2. a. "Truth is for suckers" seems to be an admission that she was lying, which identifies her claim that "The real story of 7 1/2 is so evil that it could never be revealed to Americans raised on sitcoms and happy news anchors" as a violation of the maxim of quality, "Do not say that which you believe to be untrue." But "truth is for suckers" isn't that violation; it merely reveals that earlier remark as one. "Truth is for suckers" is a more serious violation: it smashes the impression of both cooperation and rationality in the conversation. It not only implicitly calls Craig a sucker; it implicitly announces that Craig would be a fool to believe anything Maxine says, because she isn't playing by any rules, scoffs at the rules, and does everything in her power to undo the rules.
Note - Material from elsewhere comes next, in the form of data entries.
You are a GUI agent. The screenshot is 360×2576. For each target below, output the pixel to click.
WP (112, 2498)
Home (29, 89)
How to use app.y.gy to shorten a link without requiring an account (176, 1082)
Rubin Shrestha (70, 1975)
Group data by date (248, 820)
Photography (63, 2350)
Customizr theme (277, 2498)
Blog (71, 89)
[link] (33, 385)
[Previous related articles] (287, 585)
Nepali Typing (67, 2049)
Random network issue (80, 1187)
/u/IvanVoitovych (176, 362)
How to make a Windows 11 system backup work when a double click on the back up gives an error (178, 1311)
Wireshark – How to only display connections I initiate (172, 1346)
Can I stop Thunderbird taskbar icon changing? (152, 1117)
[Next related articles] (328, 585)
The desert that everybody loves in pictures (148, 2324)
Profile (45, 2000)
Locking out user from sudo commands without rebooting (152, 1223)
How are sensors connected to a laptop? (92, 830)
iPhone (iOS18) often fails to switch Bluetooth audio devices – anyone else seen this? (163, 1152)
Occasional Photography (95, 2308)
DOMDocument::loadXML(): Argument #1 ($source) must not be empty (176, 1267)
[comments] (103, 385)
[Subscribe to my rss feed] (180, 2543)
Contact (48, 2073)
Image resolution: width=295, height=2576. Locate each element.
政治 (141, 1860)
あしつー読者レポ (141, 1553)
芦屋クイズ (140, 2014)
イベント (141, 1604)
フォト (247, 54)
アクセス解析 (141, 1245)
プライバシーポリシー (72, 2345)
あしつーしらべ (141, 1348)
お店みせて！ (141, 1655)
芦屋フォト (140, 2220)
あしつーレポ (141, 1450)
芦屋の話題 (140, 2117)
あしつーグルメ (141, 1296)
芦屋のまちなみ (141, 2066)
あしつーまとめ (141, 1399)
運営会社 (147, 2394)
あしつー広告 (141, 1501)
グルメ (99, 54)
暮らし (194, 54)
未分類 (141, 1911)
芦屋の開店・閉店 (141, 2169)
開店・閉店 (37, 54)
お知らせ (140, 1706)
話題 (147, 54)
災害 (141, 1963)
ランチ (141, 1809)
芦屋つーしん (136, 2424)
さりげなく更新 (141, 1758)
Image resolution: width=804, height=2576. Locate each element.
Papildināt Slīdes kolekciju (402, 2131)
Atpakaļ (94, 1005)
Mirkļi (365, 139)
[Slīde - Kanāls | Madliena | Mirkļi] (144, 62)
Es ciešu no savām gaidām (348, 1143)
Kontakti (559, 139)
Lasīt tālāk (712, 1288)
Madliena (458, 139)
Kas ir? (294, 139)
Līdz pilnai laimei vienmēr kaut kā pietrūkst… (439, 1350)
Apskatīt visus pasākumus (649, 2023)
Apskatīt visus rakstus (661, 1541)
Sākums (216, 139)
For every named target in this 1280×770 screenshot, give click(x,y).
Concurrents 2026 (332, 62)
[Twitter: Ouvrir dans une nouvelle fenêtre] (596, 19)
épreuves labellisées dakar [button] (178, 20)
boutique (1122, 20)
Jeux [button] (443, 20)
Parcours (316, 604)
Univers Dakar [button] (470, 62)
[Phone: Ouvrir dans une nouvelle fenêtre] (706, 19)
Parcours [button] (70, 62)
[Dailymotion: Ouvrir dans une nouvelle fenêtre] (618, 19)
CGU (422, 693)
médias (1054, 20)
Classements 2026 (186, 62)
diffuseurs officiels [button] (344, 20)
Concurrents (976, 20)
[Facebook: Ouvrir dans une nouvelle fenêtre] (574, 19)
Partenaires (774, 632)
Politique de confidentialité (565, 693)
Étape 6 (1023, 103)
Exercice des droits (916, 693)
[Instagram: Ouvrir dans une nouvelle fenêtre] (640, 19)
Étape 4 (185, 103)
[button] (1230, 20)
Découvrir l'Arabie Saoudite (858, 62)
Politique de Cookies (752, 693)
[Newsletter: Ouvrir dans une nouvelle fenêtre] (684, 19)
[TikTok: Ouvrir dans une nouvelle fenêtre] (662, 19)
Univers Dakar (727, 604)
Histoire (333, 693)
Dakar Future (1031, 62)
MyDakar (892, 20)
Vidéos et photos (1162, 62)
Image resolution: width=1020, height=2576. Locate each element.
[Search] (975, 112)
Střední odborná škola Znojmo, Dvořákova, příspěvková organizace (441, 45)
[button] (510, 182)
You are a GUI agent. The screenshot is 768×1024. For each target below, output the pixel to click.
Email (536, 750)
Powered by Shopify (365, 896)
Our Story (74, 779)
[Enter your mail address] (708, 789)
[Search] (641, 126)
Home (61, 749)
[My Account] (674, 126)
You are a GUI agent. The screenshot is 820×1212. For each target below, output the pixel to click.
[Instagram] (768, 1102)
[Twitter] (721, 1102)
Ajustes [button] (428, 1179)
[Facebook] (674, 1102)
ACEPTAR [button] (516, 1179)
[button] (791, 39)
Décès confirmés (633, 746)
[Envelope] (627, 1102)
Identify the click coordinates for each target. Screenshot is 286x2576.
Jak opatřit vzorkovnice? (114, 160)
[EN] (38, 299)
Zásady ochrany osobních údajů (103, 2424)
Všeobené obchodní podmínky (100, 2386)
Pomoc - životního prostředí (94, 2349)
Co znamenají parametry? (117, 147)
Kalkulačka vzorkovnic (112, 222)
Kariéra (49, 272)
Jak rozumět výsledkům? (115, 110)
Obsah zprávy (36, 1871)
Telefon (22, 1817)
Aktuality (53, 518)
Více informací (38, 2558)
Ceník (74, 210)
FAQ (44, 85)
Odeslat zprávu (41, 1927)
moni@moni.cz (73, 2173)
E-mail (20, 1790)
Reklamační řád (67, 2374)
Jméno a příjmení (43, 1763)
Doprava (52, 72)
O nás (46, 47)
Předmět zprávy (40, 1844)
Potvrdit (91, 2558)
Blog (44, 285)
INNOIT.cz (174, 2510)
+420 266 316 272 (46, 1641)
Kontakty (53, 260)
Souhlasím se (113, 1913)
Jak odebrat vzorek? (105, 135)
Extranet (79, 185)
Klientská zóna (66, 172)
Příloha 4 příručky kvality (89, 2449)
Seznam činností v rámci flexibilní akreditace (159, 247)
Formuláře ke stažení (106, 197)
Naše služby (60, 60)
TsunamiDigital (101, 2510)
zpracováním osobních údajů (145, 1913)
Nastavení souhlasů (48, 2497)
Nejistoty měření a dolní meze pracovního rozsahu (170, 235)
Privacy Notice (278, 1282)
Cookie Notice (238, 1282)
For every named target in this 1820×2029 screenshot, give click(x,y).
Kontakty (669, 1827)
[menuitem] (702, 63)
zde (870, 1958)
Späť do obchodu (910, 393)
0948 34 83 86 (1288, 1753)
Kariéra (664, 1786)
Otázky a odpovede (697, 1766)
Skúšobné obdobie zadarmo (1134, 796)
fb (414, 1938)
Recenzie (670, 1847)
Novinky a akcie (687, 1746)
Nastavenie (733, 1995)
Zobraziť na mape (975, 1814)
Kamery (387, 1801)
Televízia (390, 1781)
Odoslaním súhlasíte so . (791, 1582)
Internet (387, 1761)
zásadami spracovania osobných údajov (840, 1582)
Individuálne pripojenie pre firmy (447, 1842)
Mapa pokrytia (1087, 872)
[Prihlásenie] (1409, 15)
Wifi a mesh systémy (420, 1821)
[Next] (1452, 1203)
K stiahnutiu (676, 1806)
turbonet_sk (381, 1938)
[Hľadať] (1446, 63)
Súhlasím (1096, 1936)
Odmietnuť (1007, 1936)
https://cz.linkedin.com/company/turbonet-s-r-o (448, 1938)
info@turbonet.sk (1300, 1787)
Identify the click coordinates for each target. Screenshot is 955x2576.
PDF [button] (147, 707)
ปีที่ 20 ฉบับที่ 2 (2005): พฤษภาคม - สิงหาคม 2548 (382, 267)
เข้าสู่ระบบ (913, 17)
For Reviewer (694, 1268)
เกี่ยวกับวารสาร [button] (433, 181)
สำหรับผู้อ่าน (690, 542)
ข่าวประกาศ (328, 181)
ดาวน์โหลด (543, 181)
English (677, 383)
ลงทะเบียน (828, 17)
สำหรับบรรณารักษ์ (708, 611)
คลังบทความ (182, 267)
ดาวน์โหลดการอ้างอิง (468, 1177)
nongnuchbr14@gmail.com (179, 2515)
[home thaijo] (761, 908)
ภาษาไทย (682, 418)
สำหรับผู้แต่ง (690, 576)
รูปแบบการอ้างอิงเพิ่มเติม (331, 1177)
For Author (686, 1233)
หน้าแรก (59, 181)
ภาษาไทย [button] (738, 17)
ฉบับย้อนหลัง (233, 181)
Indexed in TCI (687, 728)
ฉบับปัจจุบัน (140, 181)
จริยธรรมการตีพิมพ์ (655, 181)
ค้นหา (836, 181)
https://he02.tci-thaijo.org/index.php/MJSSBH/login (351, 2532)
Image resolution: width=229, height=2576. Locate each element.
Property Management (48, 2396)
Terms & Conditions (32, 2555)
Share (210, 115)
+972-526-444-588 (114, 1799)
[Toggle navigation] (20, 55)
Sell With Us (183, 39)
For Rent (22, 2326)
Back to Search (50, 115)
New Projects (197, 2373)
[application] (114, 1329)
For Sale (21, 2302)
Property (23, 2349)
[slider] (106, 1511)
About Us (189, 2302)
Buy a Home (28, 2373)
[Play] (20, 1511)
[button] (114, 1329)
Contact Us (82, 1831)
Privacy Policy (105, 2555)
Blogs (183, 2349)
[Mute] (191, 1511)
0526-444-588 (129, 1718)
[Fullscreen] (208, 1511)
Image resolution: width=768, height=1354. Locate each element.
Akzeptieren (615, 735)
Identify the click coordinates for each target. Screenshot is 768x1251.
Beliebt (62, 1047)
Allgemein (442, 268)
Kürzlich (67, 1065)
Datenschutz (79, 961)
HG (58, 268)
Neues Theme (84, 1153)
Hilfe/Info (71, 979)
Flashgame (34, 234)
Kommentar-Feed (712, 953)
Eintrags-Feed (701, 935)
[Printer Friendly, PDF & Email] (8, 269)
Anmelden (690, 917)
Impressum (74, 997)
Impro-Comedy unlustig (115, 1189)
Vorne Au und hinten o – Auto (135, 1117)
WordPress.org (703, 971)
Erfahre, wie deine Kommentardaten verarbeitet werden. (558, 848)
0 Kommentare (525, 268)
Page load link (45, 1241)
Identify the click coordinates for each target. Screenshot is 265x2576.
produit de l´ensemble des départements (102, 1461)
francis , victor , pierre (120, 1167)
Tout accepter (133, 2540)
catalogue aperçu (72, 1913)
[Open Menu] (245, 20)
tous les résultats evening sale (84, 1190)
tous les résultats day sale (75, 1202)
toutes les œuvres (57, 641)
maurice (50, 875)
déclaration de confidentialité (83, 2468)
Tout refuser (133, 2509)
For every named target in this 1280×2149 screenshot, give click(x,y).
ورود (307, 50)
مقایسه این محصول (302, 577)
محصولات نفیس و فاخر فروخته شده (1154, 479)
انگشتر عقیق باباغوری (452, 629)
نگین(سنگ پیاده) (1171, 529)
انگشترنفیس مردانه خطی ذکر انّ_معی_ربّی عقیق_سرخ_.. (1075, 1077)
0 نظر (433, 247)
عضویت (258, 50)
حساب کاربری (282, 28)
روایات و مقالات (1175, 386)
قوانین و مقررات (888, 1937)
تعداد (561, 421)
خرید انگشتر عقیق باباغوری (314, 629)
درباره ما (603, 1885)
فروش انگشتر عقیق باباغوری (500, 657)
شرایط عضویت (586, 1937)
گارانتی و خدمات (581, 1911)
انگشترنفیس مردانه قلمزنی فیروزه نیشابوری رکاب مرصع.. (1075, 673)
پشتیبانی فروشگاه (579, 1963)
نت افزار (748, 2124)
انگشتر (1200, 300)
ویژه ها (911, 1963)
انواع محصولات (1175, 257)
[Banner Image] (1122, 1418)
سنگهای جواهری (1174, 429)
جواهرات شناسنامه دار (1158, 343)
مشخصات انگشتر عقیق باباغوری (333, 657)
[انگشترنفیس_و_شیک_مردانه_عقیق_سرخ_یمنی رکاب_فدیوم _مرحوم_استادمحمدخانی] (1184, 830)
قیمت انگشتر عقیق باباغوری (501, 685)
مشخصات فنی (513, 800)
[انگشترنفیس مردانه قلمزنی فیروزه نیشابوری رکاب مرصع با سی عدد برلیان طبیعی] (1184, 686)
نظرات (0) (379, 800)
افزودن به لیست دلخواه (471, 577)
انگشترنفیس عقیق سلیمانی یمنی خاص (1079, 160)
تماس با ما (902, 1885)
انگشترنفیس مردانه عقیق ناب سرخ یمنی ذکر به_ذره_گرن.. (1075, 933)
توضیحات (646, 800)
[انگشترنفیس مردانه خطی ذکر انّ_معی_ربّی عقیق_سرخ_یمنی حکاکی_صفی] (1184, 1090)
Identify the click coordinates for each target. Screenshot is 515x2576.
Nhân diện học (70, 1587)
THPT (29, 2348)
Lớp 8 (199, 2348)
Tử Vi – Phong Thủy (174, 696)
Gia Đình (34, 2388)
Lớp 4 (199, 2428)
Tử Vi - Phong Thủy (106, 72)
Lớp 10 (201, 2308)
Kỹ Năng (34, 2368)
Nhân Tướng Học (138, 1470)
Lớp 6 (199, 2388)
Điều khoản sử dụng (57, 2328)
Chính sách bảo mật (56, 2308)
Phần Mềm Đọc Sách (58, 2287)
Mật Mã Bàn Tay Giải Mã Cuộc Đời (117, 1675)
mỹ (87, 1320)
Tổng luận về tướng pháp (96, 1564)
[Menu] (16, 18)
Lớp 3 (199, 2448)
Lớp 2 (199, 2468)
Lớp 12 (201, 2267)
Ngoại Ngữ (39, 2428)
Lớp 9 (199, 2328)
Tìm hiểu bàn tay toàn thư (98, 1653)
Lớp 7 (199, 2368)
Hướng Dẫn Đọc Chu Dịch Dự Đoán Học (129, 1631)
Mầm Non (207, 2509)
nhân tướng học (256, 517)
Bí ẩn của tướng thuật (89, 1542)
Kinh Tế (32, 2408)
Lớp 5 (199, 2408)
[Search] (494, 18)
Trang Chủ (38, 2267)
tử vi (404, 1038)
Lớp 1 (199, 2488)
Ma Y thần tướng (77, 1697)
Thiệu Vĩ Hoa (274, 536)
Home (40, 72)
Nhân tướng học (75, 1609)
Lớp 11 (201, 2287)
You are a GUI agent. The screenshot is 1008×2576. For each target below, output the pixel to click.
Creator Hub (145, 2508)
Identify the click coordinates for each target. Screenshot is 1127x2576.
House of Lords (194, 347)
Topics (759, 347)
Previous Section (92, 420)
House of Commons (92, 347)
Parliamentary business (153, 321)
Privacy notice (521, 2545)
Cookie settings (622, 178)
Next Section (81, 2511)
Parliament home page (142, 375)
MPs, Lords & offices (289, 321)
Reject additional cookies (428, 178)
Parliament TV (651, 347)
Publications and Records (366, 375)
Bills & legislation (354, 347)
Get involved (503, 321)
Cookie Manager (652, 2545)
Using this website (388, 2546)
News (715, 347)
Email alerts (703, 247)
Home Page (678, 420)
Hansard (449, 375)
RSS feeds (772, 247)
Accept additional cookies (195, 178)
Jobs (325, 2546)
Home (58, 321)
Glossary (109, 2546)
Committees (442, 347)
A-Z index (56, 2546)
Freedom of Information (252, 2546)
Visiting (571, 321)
b. Since Craig has just introduced himself, told her his name, Maxine seems to be implying that he's as dreary as a frog—that people who introduce themselves are boring. It's probably more complicated than that, though, because the same poem would identify her as the "admiring bog," and she can't possibly by implying that. Most likely she isn't flouting maxims in order to convey some implicature, but simply being uncooperative and irrational, quoting Dickinson on a whim, in order to disrupt the conversation any way she can.

c. He's probably trying to impress her, and by impressing her, to hit on her. He spends the rest of the movie, in fact, trying to seduce her and, once he's accomplished that, to hold onto her, and once he's lost her, to get her back.

d. "I wouldn't know" is more uncooperative and irrational disruption. She is violating not only the maxims but the cooperative principle.